The commercial ties between Mexico and Israel will be expanded, aiming at tripling current trade figures, according to Israel’s ambassador in Mexico.

In 2015, two-way trade between the nations amounted to $700 million, a 300 percent increase since the nations signed a trade agreement in 2000.

“This is a very timely moment for the relationship between Mexico and Israel, which is expressed at political, economic and cultural levels,” the ambassador, Jonathan Peled, told El Universal newspaper Thursday, citing President Enrique Pena Nieto’s scheduled visit to Israel in 2017 as a booster of technological cooperation.

The agreement will be updated as of 2017 to cover other areas such as investment and services. Israel is Mexico’s biggest trading partner in the Middle East and 42nd globally.
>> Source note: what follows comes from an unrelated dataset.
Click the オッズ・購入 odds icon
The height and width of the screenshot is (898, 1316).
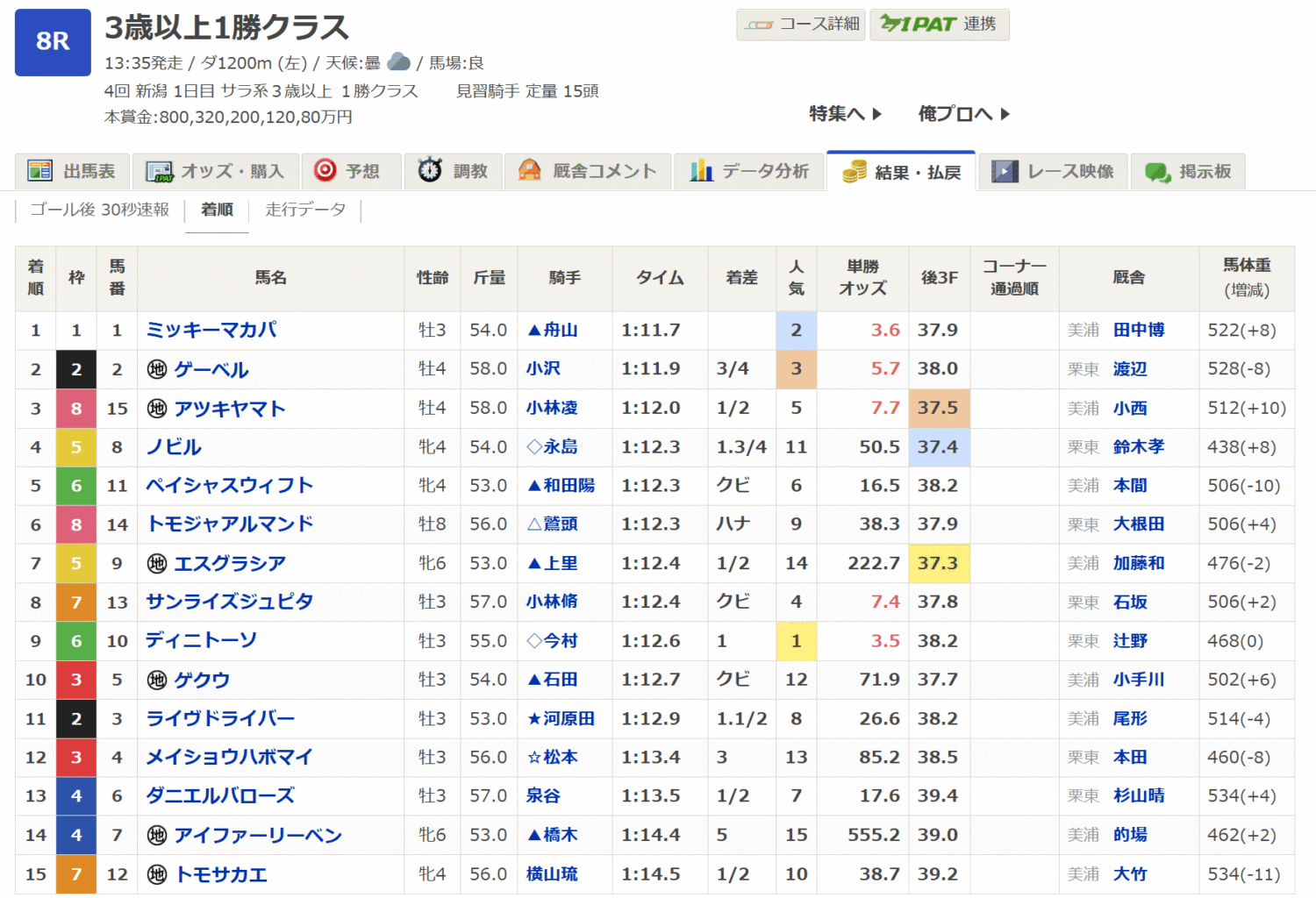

Mexico’s exports to Israel include cement, agriculture and mining products. Israel invests in the Latin American nation in the fields of pharmaceuticals, agriculture, water technology, renewable energy, public security and technology.

A Mexican “ProMexico” trade office is expected to be opened soon in Israel. Some 200 Israeli companies have offices in Mexico and more are expected to come, according to the diplomat, who said there are reasons beyond the economic ones the Israelis and Mexicans should be doing more business together.

“We were one of the first to recognize Israel, in 1950,” Mexico’s ambassador to Israel, Benito Andion, said in an interview with The Times of Israel last year. “Our Jewish community is well integrated and well respected, and it has wonderful ties with other Mexican communities, as well as with Israel. Many of our Jewish youth have spent time in Israel and served in the IDF. To me, Israel and Mexico are a natural fit.”

Mexico is home to some 50,000 Jews, Latin America’s third-largest Jewish community after Argentina and Brazil.